US Census Hands More House Seats to Republican Strongholds Texas, Florida

US Census Hands More House Seats to Republican Strongholds Texas, Florida
A sign is seen during a promotional event for the U.S. Census in Times Square in New York City, N.Y., on Sept. 23, 2020. (Brendan McDermid/Reuters)
Reuters
4/26/2021
Updated:
4/26/2021

Texas, Florida and North Carolina are among the states that will gain congressional seats based on new population data from the U.S. census, a shift that could boost Republican chances of recapturing the House of Representatives from Democrats in next year’s midterm elections.

The overall U.S. population stood at 331,449,281, the Census Bureau said on Monday, a 7.4 percent increase over 2010 representing the second-slowest growth of any decade in history.
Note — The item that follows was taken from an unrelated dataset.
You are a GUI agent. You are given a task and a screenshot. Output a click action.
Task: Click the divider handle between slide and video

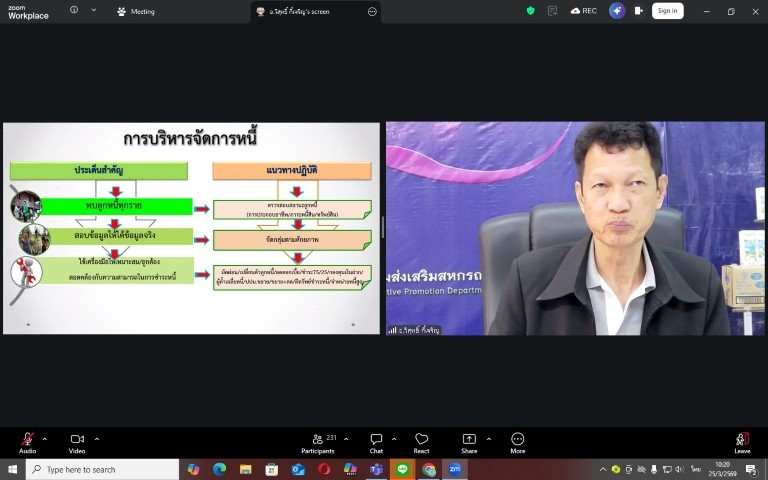(383, 228)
The release of the data, delayed for months due to the coronavirus pandemic, sets the stage for a battle over redistricting that could reshape political power in Washington during the next decade. States use the numbers and other census data to redraw electoral maps based on where people have moved.

Under the U.S. Constitution, the 435 seats in the House and the votes in the Electoral College that select the president every four years are divided among the 50 states based on population, with every state receiving at least one congressional seat.
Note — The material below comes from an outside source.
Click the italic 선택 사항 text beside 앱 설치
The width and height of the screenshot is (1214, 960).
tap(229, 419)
The seats are reallocated every 10 years following the decennial census count.

The shift in seats reflects broader population trends that have seen the South and West grow more rapidly than the Northeast and Midwest for decades.

Texas will receive two more congressional seats next year, and five states—Florida, North Carolina, Colorado, Montana and Oregon—will gain one congressional seat each, the census bureau said.

New York, California, Illinois, Michigan, Ohio, Pennsylvania and West Virginia will each lose one seat. California, the most populous U.S. state, lost a congressional seat for the first time in its 170-year history.

The reapportionment can come down to razor-thin margins. If New York had 89 more people in the census count, for instance, it would have kept its seat at the expense of Minnesota, officials said.

The gains for states such as Texas, North Carolina and Florida, where Republicans control the legislatures, could be enough to erase Democrats’ current narrow majority in the House. Republicans in those three states have in the past engaged in aggressive gerrymandering, the practice by which maps are deliberately redrawn to benefit one party over another.

“I'd expect, just from reapportionment, the Republicans to win a few seats,” said Kyle Kondik, an election analyst at the University of Virginia. Republicans only need to flip five seats in 2022 to retake the House.

Every state uses the census data to redraw lines both for districts and thousands of state legislative seats in a process known as redistricting.

That work cannot be completed until the census releases more precise block-by-block data, which is slated for September. The delay has raised concerns that states will be forced to rush through the complicated process of redistricting ahead of the next elections.

The U.S. Supreme Court ruled in 2019 that federal courts have no power to restrict political gerrymandering, although racial gerrymandering—which aims to curb the political power of specific racial or ethnic groups—remains unlawful.

The four most populous U.S. states—Texas, Florida and New York, along with California—have more than 110 million residents combined and will hold about one-third of the House seats.

The shift of seven seats among 13 states was the smallest number of seats moving among states in any decade since the current method of calculating them was adopted in 1941, officials said.

States that will gain or lose congressional seats in the wake of the 2020 census. (AP)
States that will gain or lose congressional seats in the wake of the 2020 census. (AP)

Slow Growth

Overall, the U.S. population grew more slowly from 2010 to 2020 than in every other decade aside from the 1930s, during the Great Depression, census officials said.

Population growth has slowed as the birth rate has declined, while the “baby boomer” post-World War Two generation has aged. In addition, immigration has decreased due to the hardline policies of the Trump administration.

Utah’s population grew faster than any other state’s, increasing by more than 18 percent since 2010. Only three states lost population: West Virginia, which saw its population decrease by 3.2 percent, followed by Illinois and Mississippi, which dropped by 0.1 percent and 0.2 percent, respectively.

Washington, D.C., the nation’s capital, grew by 14.6 percent to a population of 689,545. House Democrats have passed legislation to admit the district as the 51st state, but Republicans oppose the measure.

The territory of Puerto Rico, which was devastated by Hurricane Maria in 2017, has seen its population decrease by 11.8 percent since 2010.

Wyoming remains the least populated state, with 576,851 residents.